Dynamically Reconfigurable Dataflow Architecture

Abstract

In this thesis a dataflow architecture is introduced that maps efficiently onto multi-FPGA platforms and is composed of communication channels which can be dynamically adapted to the dataflow of the algorithm. The reconfiguration of the topology can be accomplished within a single clock cycle while DSP operations are in progress. Finally, the programmability and scalability of the proposed architecture is demonstrated on a parallel FFT implementation.

Summary

In recent years FPGA architectures have grown to be a competitive alternative for high performance DSP applications, previously dominated by ASIC devices and digital signal processors. However, FPGAs are characterized by a massive logical overhead in chip area due to their ability to be reconfigured, which results in poor clock rates. To overcome this problem, the foremost issue for FPGAs is the need to extract massive amounts of parallelism.

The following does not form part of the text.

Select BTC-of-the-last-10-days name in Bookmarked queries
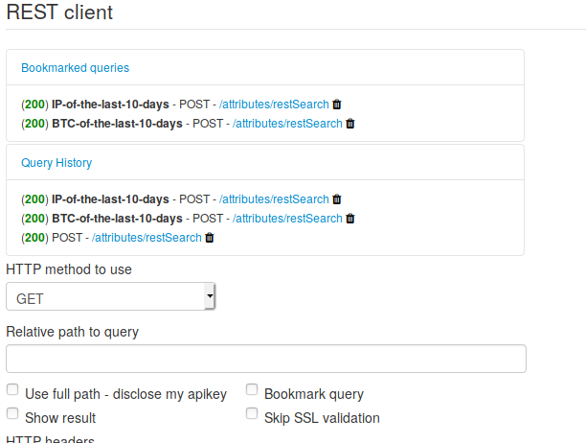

In this thesis a dataflow architecture is introduced that maps efficiently onto multi-FPGA platforms and is composed of communication channels which can be dynamically adapted to the dataflow of the algorithm. The main idea is based on reconfiguration. In contrast to the concept of partial reconfiguration that takes up to milliseconds, the approach presented here is to connect computational units through a dynamically variable topology. The latter consists of dedicated switches that can be individually updated within a single clock cycle. Thus, the proposed architecture combines the idea of reconfiguration with the performance of scalable parallel processing.

The dataflow between computational units is basically serial. However, a parallel extension for the dataflow channel width is also introduced. Similarly, the entire architecture is fully parameterized. Hence, beside the communication channel width, the number of connected computational units, the degree of virtualization and the number of interlinked FPGA devices can be selected to generate an application-specific optimal choice based on the available resources and the required computational DSP performance. Moreover, since the dataflow architecture is based on serial communication channels, the operand precisions can be arbitrarily chosen with no loss of scalability.

Another important aspect of modern DSP design is the need for system-level modeling. Correspondingly, in this thesis a programming model is introduced that abstracts the application programmer from RTL design.

Finally, the programmability and scalability of the dataflow architecture is demonstrated on a high-performance parallel FFT implementation. For this purpose a multi-FPGA platform has been developed, wherein dual- FPGA hardware boards are connected via high-speed optical transceivers operating with up to 3 Gbit/s.